**Action item**: Reproduce every record below exactly as it appears.

**Dataset records**:
· · · ·
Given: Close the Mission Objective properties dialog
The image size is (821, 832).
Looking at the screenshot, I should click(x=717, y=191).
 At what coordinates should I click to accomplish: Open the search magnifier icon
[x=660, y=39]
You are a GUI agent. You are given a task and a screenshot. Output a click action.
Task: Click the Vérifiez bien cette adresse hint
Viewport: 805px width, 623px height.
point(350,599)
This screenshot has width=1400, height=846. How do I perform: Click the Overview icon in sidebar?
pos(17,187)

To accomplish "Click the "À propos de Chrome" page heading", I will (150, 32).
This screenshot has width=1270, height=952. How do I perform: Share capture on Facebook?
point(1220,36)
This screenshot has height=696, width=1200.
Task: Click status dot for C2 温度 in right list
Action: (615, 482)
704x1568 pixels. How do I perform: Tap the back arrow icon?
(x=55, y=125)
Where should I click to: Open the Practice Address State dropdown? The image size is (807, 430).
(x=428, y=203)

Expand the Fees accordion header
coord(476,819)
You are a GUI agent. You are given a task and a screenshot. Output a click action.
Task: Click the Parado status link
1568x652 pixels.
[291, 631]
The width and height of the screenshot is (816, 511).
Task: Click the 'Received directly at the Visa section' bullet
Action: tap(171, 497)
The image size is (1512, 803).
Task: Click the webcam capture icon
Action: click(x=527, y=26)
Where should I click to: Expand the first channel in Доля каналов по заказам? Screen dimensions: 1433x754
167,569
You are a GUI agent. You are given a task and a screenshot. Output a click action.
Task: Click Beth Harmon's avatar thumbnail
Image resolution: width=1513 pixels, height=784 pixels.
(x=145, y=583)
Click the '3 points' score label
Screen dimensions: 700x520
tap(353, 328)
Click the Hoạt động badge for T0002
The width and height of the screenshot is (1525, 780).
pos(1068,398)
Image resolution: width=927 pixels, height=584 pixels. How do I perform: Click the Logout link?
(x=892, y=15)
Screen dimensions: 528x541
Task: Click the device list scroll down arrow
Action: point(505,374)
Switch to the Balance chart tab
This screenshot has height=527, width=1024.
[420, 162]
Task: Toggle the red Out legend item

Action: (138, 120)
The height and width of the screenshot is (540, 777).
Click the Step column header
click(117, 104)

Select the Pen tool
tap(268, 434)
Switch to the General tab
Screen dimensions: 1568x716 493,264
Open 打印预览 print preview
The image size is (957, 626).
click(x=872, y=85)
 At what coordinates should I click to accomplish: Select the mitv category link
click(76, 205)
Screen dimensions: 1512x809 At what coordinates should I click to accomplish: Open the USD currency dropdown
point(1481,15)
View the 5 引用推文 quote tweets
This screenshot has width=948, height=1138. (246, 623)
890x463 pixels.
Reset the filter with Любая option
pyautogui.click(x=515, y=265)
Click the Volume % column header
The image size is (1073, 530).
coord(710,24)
· · · ·
**Response box**:
Given: Close the Mission Objective properties dialog
The image size is (821, 832).
Looking at the screenshot, I should click(x=717, y=191).
 At what coordinates should I click to accomplish: Open the search magnifier icon
[x=660, y=39]
You are a GUI agent. You are given a task and a screenshot. Output a click action.
Task: Click the Vérifiez bien cette adresse hint
Viewport: 805px width, 623px height.
point(350,599)
This screenshot has width=1400, height=846. How do I perform: Click the Overview icon in sidebar?
pos(17,187)

To accomplish "Click the "À propos de Chrome" page heading", I will (150, 32).
This screenshot has width=1270, height=952. How do I perform: Share capture on Facebook?
point(1220,36)
This screenshot has height=696, width=1200.
Task: Click status dot for C2 温度 in right list
Action: (615, 482)
704x1568 pixels. How do I perform: Tap the back arrow icon?
(x=55, y=125)
Where should I click to: Open the Practice Address State dropdown? The image size is (807, 430).
(x=428, y=203)

Expand the Fees accordion header
coord(476,819)
You are a GUI agent. You are given a task and a screenshot. Output a click action.
Task: Click the Parado status link
1568x652 pixels.
[291, 631]
The width and height of the screenshot is (816, 511).
Task: Click the 'Received directly at the Visa section' bullet
Action: tap(171, 497)
The image size is (1512, 803).
Task: Click the webcam capture icon
Action: click(x=527, y=26)
Where should I click to: Expand the first channel in Доля каналов по заказам? Screen dimensions: 1433x754
167,569
You are a GUI agent. You are given a task and a screenshot. Output a click action.
Task: Click Beth Harmon's avatar thumbnail
Image resolution: width=1513 pixels, height=784 pixels.
(x=145, y=583)
Click the '3 points' score label
Screen dimensions: 700x520
tap(353, 328)
Click the Hoạt động badge for T0002
The width and height of the screenshot is (1525, 780).
pos(1068,398)
Image resolution: width=927 pixels, height=584 pixels. How do I perform: Click the Logout link?
(x=892, y=15)
Screen dimensions: 528x541
Task: Click the device list scroll down arrow
Action: point(505,374)
Switch to the Balance chart tab
This screenshot has height=527, width=1024.
[420, 162]
Task: Toggle the red Out legend item

Action: (138, 120)
The height and width of the screenshot is (540, 777).
Click the Step column header
click(117, 104)

Select the Pen tool
tap(268, 434)
Switch to the General tab
Screen dimensions: 1568x716 493,264
Open 打印预览 print preview
The image size is (957, 626).
click(x=872, y=85)
 At what coordinates should I click to accomplish: Select the mitv category link
click(76, 205)
Screen dimensions: 1512x809 At what coordinates should I click to accomplish: Open the USD currency dropdown
point(1481,15)
View the 5 引用推文 quote tweets
This screenshot has width=948, height=1138. (246, 623)
890x463 pixels.
Reset the filter with Любая option
pyautogui.click(x=515, y=265)
Click the Volume % column header
The image size is (1073, 530).
coord(710,24)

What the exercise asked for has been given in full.